Hauptgrund für den Grazer Erfolgslauf ist eine ausgeklügelte Transferpolitik, die einerseits auf Konstanz und andererseits auf schnellen Wechseln beruht.

Bereits in seinen ersten beiden Sommer-Transferphasen verpflichtete Schicker mit den Innenverteidigern Gregory Wüthrich und David Affengruber, Mittelfeld-Abräumer Jon Gorenc-Stankovic, den beiden Außenbahnspielern Alexander Prass und Jusuf Gazibegovic sowie Stürmer Manprit Sarkaria kostengünstig sechs angehende Schlüsselspieler. Keiner kostete mehr als 400.000 Euro. Der georgische Regisseur Otar Kiteishvili steht sogar schon seit 2018 bei Sturm unter Vertrag.

Mit Ilzers rasantem Fußball spielte sich das Kollektiv geruhsam ein und verbesserte sich von Jahr zu Jahr. Zum Ende der vergangenen Saison standen Sturms Meisterspieler durchschnittlich seit 27,3 Monaten unter Vertrag. Das war der zweithöchste Wert der Liga und beispielsweise bedeutend höher als beim Durchlauf-Arbeitgeber aus Salzburg (19,5 Monate).
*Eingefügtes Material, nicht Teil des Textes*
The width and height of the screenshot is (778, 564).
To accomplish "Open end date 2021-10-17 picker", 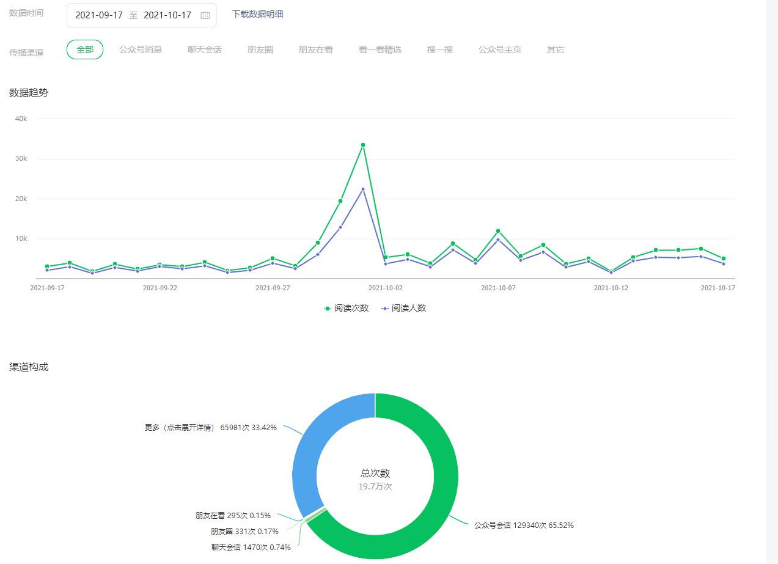I will [x=167, y=15].
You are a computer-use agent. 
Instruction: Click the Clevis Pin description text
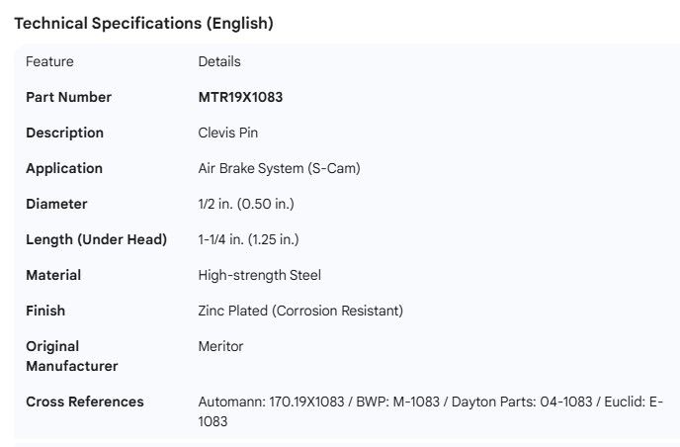(x=228, y=133)
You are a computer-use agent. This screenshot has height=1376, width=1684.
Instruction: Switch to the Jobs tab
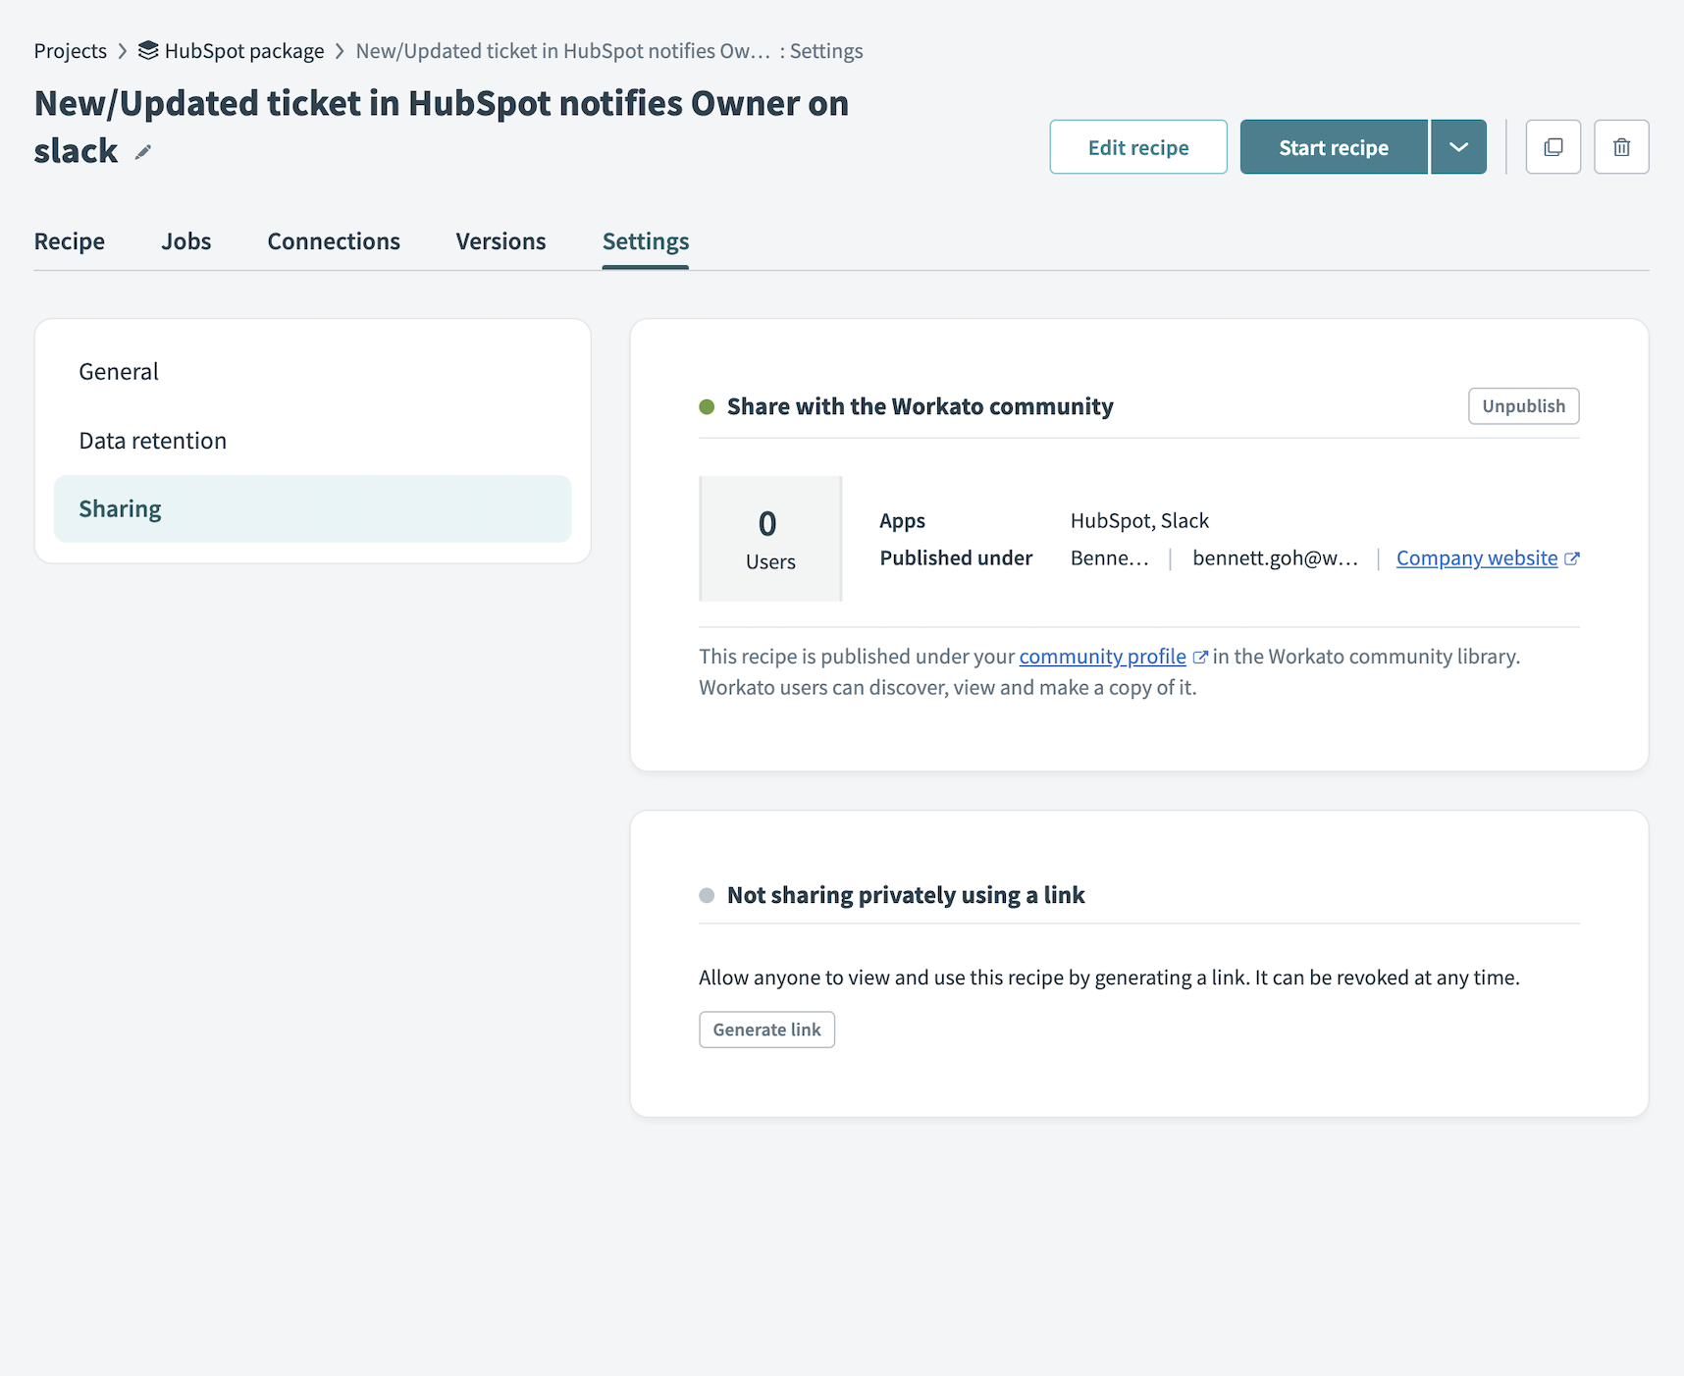pos(186,241)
Die herausragendsten Individualisten wurden unterdessen stets schnell und mit teils beachtlichen Preissteigerungen verkauft. Kelvin Yeboah, der Neffe des ehemaligen Bundesliga-Stars Anthony, kam Anfang 2021 für 1,2 Millionen Euro von der WSG Tirol und zog nach einem Jahr für das Fünffache zum CFC Genua weiter. Sein Nachfolger wurde Rasmus Höjlund, mittlerweile bei Manchester United. Für zwei Millionen Euro vom FC Kopenhagen verpflichtet, nach einem halben Jahr für 20 Millionen an Atalanta Bergamo verkauft. Als Ersatz kam für 3,2 Millionen Emanuel Emegha von Royal Antwerpen, ein Jahr später war er Racing Straßburg das Vierfache wert.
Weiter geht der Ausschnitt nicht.